“Create with Intention – In Life, Business and Design”
“Over time, even the tiniest meaningful actions add up, each one bringing you closer to a life that is truer to your dreams and free of regret.”
– Jane McGonigal, author
A few years ago, I was unhappy in my career. I’d been running the same company for 20 years, and I felt stagnant and a little lost. The challenges just didn’t seem original anymore.
That’s when I decided to start taking small steps toward something else. I started asking people I knew who had made career changes how they came to that decision. I also asked people I trusted how they found happiness. From there, I began taking classes in floral design, purchased a small hard-goods floral company and finally ended up buying this magazine, which has completely changed my life in every way.
It all began with tiny steps. I set my intention on finding a new path and then began exploring that path with every step I took. Even now, I’m exploring how a media company can remain successful and relevant in our current digital environment.
That means taking small intentional steps toward figuring it out every single day.
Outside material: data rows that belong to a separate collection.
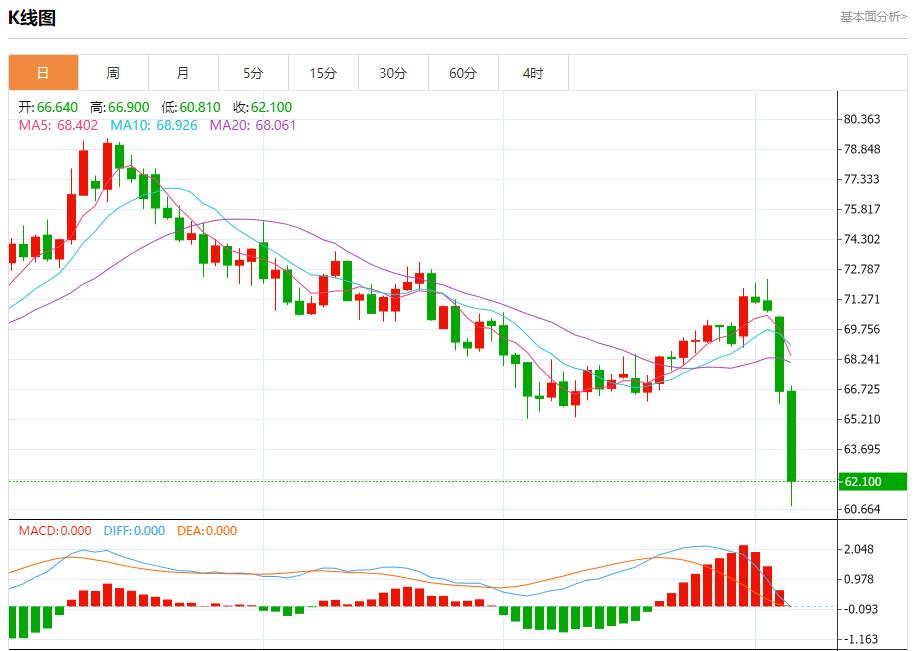The width and height of the screenshot is (917, 651).
Task: Click the DEA: 0.000 indicator label
Action: click(207, 531)
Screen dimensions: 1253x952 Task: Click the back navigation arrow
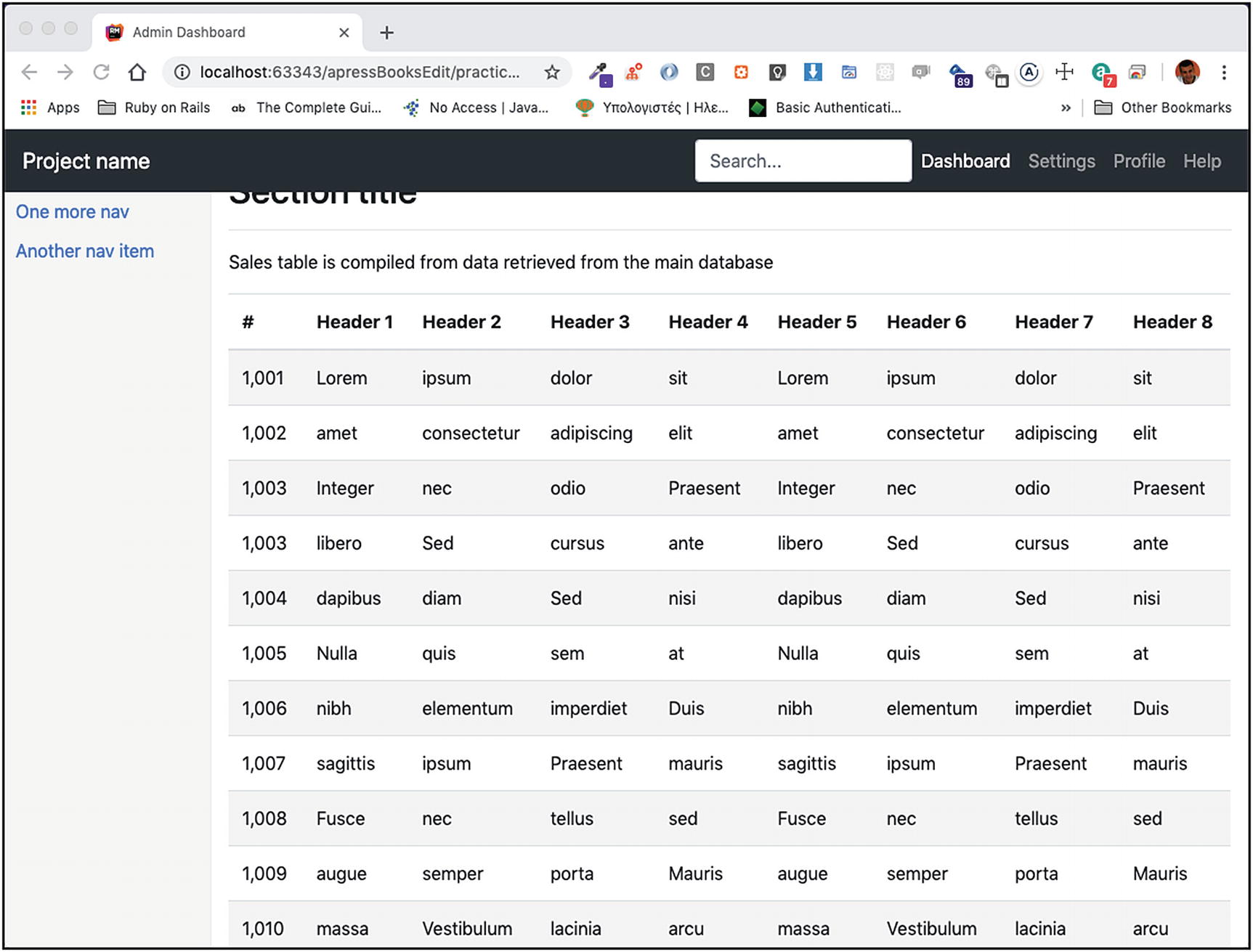tap(29, 72)
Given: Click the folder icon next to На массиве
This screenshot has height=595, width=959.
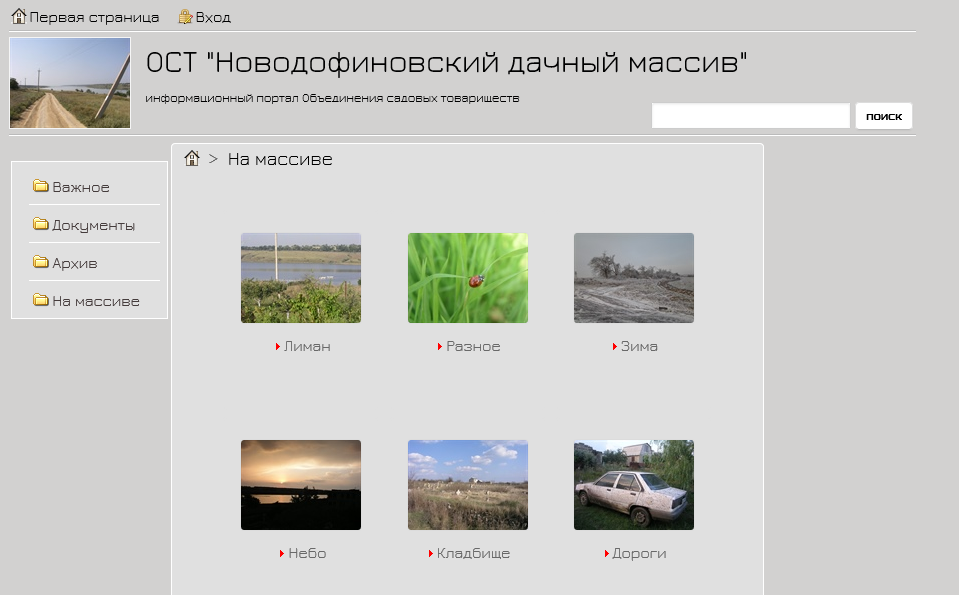Looking at the screenshot, I should pyautogui.click(x=41, y=300).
For all of us, it means identifying the problems in our creativity, personal lives or businesses and then taking small intentional steps toward a solution.
If you’re bored by doing the same design work over and over, perhaps creating a string of new designs and posting them online will bring you more of the work you’d like to be doing. Or if you’re frustrated with your business culture, perhaps an HR consultant or evening class would bring you closer to where you want your company culture to be. As our editorial team discovered in this issue, creating with intention doesn’t mean you have to take huge steps or overhaul something completely. It just means you need to take small steps forward with the intent of a positive outcome.
Where you end up might surprise you. If someone would have told me three years ago where I’d be right now, I never would have believed them. But those tiny steps mattered, and they all added up to where I am today.
The journey is all we have, so let’s not take that journey by default. Even if you feel stuck and lost right now, just take a few small steps forward. Read a book, talk to friends, take a class, talk to peers, challenge yourself in some small way. You’ll be surprised how quickly your life will change for the better just set your intentions on a positive outcome and take your first step. Perhaps your first step might be reading this issue of Florists’ Review and learning how your peers stepped up their creativity, improved their lives and built their businesses one tiny intentional step at a time. We all have to find our own paths; I hope this issue helps you find yours.